Mes yeux se perdent à la frontière des immeubles et de l'azur. Je passe devant une affiche représentant mon nouveau Président; son insolence m'assome, je fuis son regard menaçant et surveille d'un regard méfiant et soumis la vitrine de la permanence de son parti dont le coin supérieur gauche arbore fièrement un autocollant "Plus mieux bien!".
Je ferme les yeux, accelère le pas.
C'ets tombé hier comme un coup de tonerre, grave et sourd, mais surtout prévisible. Et tout le monde l'avait prévu - à 20 heures, fondu enchainé d'une image à son exacte copie.
Aujourd'hui il fait beau. Etrange hommage du ciel au Cavalier de la Discorde. Mais il y a comme une odeur de souffre dans l'air, qui n'irrite pas les poumons mais asphixie mes ardeurs. Pas de drapeaux cet apès-midi, tout le monde tente masquer son affliction ou sa joie; on ne me jauge pas du regard comme d'habitude: chacun est trop occupé à imaginer au dessus de sa tête la matraque virulente ou la main flateuse du big boss.
Tout va bientôt s'accelerer, dramatiquement. Nous sommes dans notre Drôle de Guerre, et notre ligne Maginot non plus ne va pas jusqu'à la mer. Il va s'agir de vivre plus que jamais, dans la rue et dans les caves, dans l'esprit immuable dela fièvre libertaire, partout où le vent souffle pour propager la semance de notre révolte.

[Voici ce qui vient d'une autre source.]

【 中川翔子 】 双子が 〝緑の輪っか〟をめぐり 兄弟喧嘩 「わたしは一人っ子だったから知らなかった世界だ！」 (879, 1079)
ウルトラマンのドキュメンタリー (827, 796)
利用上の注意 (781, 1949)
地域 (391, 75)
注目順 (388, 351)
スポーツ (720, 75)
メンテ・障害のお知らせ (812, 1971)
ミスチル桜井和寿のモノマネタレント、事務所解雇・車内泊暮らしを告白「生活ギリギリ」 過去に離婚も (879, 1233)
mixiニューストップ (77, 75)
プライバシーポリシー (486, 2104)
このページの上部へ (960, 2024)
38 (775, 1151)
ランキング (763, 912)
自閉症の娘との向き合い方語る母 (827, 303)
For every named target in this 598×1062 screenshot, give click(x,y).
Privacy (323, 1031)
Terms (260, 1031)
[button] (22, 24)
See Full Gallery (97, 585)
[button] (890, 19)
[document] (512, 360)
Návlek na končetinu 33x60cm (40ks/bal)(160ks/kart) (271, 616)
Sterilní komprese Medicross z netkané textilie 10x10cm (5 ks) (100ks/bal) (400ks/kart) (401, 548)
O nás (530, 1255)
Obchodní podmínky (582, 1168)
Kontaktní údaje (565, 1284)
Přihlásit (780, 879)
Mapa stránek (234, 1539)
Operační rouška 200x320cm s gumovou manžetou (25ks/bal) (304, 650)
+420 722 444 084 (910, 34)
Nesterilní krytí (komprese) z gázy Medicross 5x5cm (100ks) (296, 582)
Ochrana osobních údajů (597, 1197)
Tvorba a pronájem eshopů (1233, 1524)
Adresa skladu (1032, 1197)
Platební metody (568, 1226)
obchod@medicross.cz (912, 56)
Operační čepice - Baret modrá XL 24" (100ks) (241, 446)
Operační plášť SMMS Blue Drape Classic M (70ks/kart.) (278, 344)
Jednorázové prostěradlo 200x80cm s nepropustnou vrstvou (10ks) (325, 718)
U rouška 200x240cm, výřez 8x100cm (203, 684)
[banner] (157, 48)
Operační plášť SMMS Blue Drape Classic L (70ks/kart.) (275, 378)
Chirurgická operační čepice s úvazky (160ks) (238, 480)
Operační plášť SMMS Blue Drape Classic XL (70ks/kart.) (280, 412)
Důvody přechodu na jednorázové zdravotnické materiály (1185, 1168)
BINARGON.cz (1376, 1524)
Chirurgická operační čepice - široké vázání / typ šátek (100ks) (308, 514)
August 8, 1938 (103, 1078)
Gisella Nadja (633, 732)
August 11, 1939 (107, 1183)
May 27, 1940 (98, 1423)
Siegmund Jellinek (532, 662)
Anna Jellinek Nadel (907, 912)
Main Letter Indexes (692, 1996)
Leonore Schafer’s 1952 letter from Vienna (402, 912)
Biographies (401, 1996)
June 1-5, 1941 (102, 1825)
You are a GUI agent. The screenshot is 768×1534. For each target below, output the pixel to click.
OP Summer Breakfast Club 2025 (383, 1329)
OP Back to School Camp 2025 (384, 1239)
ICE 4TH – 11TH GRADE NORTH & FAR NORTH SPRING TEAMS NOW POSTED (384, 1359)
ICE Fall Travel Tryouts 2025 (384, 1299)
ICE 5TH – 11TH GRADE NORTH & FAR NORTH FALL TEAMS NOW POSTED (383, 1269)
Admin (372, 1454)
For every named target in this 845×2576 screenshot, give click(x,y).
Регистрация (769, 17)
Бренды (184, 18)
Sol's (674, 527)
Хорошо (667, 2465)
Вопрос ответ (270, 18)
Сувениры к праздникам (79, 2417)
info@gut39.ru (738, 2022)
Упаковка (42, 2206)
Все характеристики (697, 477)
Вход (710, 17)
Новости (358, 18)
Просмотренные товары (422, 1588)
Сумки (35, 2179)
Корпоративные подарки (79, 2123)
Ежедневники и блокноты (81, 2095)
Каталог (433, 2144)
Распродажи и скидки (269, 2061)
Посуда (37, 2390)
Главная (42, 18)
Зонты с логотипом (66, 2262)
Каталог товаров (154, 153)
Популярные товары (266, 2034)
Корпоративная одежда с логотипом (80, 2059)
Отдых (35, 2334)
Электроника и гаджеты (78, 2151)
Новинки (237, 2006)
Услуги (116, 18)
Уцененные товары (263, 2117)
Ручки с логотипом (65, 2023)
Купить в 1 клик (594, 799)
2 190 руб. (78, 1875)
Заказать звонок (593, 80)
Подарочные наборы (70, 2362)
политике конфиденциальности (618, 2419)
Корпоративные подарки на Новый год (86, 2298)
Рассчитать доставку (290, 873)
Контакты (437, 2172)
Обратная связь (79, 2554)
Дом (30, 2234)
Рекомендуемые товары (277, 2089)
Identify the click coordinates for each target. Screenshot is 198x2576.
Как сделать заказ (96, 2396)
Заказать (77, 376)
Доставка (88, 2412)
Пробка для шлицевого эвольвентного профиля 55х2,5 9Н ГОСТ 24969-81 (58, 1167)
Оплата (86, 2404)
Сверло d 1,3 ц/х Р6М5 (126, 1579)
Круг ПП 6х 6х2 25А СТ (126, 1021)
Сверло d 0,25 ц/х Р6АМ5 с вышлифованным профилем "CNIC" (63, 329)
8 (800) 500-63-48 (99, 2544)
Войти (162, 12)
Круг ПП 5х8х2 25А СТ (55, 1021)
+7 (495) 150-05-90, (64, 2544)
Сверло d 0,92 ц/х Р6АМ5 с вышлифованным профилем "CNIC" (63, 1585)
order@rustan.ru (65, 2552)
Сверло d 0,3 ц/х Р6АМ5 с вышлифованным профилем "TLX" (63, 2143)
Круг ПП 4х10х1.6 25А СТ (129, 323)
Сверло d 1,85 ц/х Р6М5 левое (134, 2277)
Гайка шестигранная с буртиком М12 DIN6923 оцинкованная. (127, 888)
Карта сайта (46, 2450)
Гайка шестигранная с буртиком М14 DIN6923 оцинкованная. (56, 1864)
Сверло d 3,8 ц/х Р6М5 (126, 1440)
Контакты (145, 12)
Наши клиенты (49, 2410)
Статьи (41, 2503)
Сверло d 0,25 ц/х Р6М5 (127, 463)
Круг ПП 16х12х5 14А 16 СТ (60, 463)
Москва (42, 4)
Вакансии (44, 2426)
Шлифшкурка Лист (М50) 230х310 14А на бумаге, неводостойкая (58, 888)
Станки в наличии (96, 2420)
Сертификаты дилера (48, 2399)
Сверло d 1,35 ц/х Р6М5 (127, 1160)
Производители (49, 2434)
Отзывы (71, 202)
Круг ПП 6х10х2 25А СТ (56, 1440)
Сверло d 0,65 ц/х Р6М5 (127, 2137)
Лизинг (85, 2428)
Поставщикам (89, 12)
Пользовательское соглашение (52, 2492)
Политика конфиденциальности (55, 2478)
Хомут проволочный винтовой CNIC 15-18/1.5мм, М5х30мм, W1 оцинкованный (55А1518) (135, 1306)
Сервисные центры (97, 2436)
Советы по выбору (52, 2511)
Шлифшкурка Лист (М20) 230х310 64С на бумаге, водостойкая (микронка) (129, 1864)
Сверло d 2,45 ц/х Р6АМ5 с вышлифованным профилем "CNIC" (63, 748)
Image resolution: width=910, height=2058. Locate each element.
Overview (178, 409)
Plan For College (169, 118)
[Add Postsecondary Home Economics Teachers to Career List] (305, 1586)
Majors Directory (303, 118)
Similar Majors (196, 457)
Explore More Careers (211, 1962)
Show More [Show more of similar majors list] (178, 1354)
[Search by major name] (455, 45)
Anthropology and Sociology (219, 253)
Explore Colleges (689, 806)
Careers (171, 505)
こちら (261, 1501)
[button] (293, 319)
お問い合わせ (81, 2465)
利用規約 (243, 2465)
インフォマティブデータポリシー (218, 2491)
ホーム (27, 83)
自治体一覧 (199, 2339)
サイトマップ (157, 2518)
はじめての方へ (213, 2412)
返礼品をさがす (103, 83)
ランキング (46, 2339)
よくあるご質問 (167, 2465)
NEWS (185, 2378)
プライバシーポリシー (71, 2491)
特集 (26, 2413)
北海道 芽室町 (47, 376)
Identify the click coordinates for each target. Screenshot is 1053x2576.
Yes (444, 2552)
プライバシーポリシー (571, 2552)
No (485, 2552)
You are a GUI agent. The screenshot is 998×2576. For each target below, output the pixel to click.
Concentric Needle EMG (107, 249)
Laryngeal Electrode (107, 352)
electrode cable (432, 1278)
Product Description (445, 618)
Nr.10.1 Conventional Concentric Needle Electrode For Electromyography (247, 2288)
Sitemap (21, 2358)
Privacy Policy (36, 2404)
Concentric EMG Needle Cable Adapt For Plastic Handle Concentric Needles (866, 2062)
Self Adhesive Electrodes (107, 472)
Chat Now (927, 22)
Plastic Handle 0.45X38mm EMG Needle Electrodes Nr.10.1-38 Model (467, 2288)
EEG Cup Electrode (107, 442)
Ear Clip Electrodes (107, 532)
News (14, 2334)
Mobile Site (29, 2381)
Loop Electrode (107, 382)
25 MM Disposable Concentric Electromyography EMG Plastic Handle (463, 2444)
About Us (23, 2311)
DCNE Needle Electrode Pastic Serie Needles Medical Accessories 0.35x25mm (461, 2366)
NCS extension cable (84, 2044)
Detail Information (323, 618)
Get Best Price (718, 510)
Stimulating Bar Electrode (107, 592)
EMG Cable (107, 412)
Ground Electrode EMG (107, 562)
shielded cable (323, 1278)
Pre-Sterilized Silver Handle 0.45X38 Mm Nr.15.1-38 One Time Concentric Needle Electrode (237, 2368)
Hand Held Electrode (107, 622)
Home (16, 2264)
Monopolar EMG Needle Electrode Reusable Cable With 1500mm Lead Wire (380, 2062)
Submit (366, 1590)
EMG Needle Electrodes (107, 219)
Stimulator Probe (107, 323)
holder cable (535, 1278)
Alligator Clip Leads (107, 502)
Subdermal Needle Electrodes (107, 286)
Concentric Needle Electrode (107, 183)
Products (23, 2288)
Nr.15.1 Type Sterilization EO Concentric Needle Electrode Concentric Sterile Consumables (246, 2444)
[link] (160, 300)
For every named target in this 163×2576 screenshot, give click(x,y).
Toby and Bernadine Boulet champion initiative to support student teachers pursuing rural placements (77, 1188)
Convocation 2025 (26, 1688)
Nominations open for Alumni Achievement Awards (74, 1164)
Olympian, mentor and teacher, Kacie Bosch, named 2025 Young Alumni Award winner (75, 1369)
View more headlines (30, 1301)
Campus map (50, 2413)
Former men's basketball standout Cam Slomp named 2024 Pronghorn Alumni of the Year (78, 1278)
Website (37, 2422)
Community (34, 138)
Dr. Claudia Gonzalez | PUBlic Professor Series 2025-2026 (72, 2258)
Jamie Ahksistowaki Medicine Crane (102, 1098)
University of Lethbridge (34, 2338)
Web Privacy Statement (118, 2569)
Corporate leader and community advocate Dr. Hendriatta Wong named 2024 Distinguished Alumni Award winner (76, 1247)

Je rentre dans un supermarché et j'achète à boire - allez, producteur, 10% pour toi et bonne chance pour la suite - je rentre au lycée en marchant.
Le monde n'arrêtera pas de tourner aujourd'hui.
C'est un tribut de vie que l'on demande à ceux qui souhaitent être libre dans leur chair autant que dans leur âme.